◆ EXERCISE DIRECTIONS: Every line from the one bearing "You are a computer-use" through the last line of the entries should be printed exactly, with no other output.

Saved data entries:
>>

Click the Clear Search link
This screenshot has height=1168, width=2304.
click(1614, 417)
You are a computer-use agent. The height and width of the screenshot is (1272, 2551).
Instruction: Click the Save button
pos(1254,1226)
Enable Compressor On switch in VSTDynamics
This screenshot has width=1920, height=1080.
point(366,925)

<<

◆ REPLY TO THE EXERCISE:
You are a computer-use agent. The height and width of the screenshot is (1272, 2551).
Instruction: Click the Save button
pos(1254,1226)
Enable Compressor On switch in VSTDynamics
This screenshot has width=1920, height=1080.
point(366,925)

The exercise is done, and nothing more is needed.